Your response should contain exactly the lines running from the one with "Given: Open Finder from the Dock" to the end of the data below, both included, and no pictures.
▬▬▬▬▬▬
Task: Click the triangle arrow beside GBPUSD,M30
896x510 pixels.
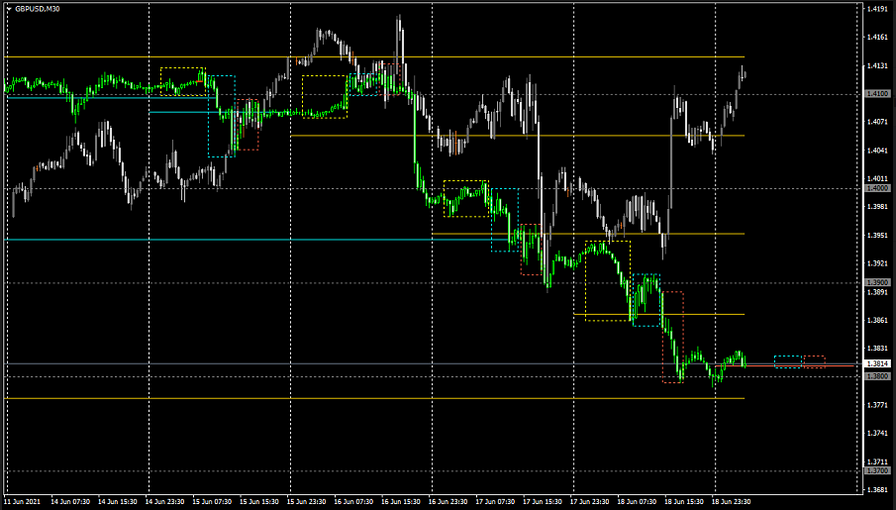Action: 8,7

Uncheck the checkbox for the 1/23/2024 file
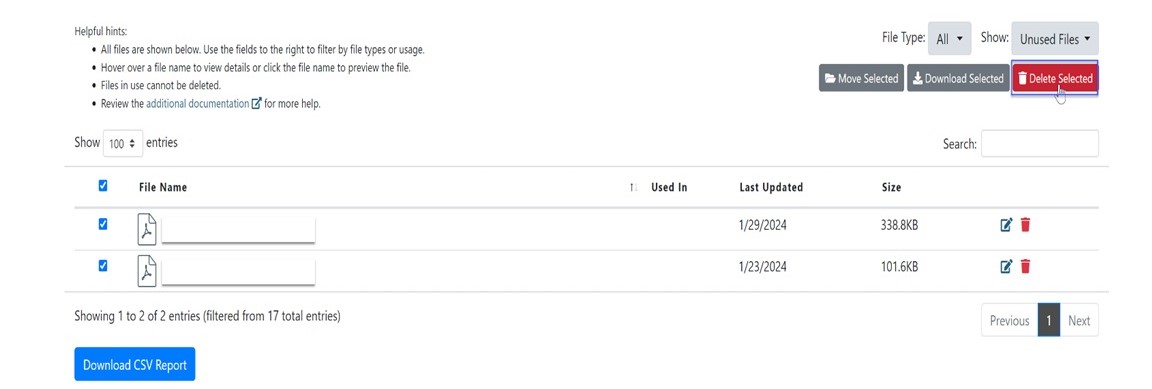pos(103,265)
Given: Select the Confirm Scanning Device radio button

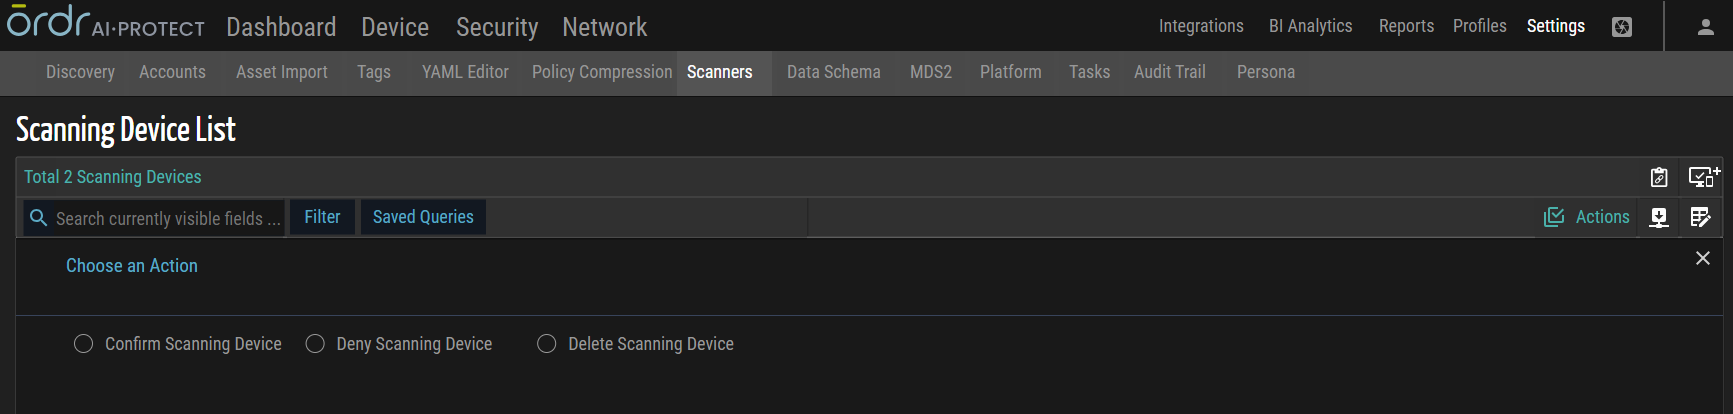Looking at the screenshot, I should pyautogui.click(x=84, y=344).
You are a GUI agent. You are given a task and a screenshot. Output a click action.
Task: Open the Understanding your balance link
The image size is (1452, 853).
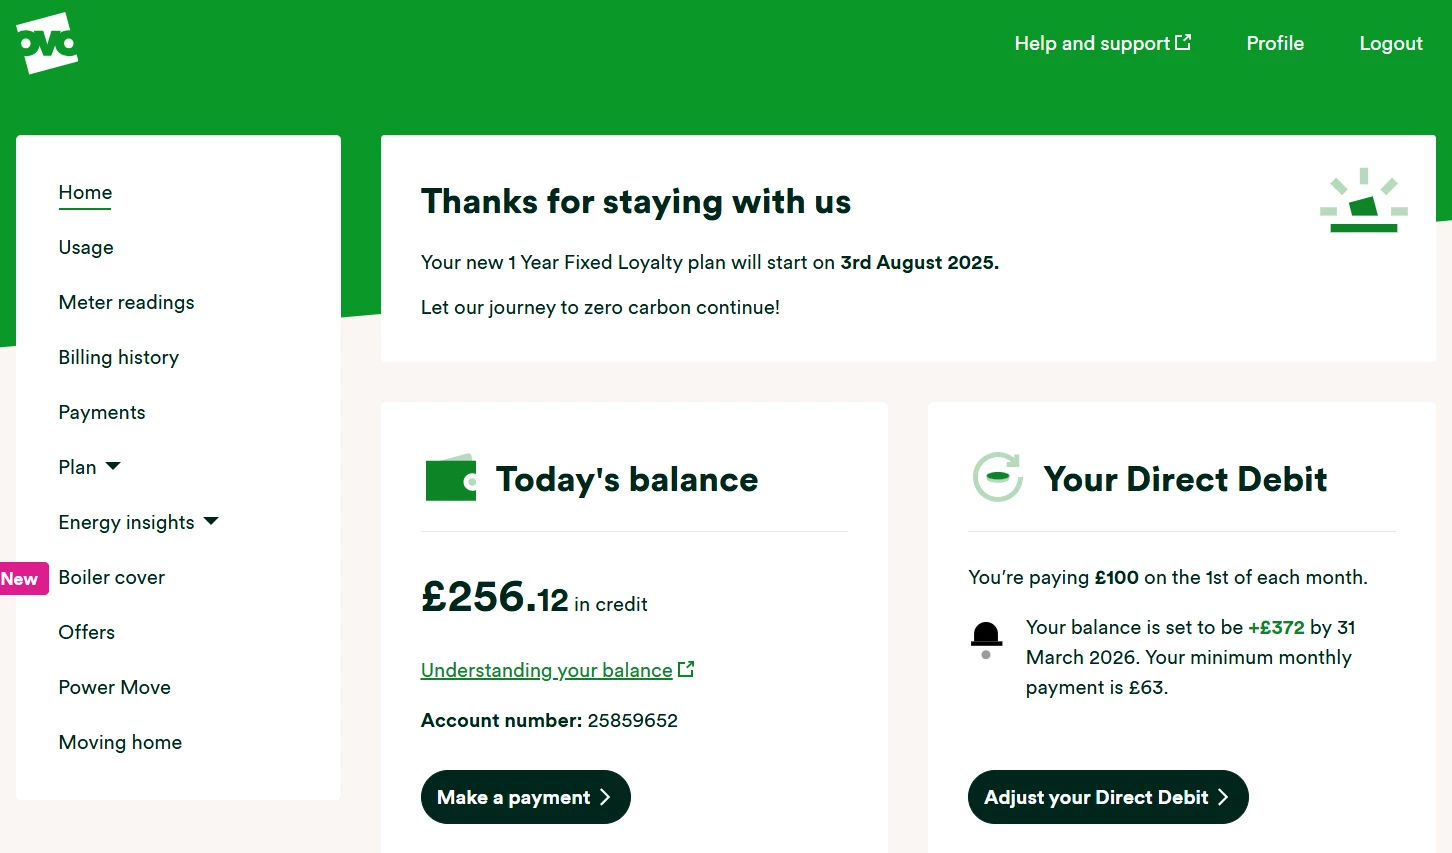click(546, 670)
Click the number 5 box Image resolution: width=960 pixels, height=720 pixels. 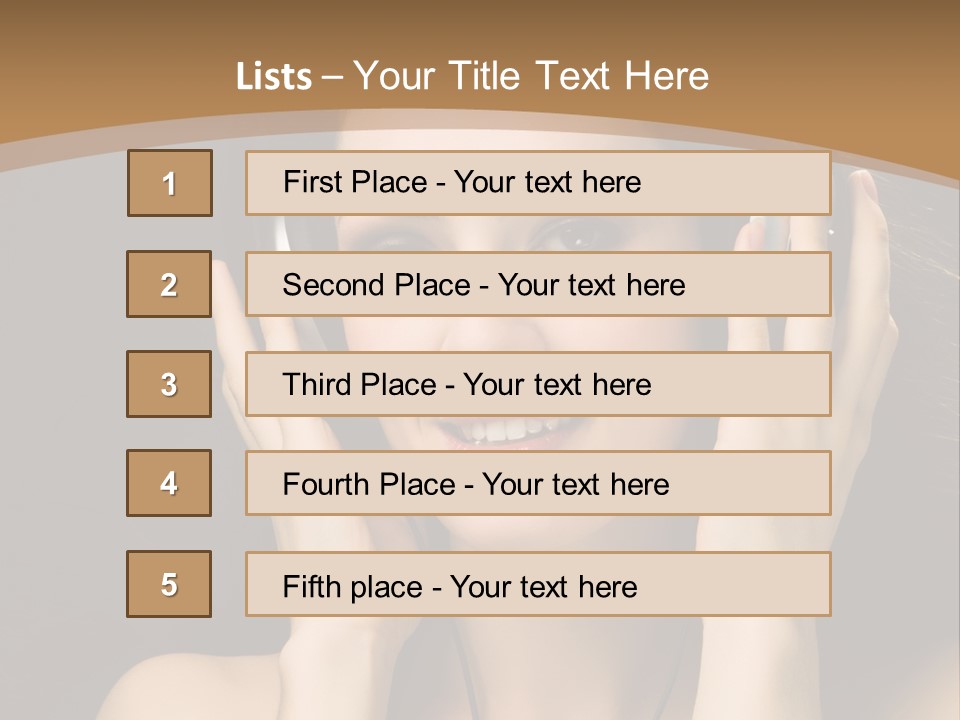[x=169, y=584]
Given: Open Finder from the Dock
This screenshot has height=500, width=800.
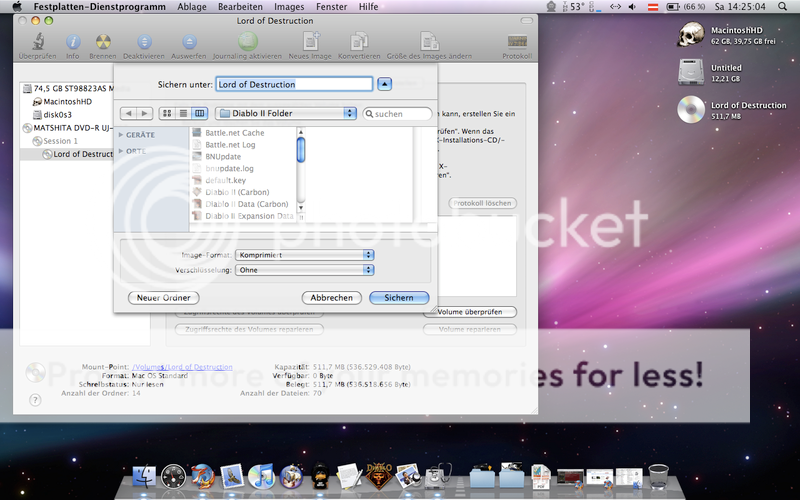Looking at the screenshot, I should click(x=146, y=476).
▬▬▬▬▬▬
Exercise output:
Given: Open Finder from the Dock
This screenshot has height=500, width=800.
Looking at the screenshot, I should click(x=146, y=476).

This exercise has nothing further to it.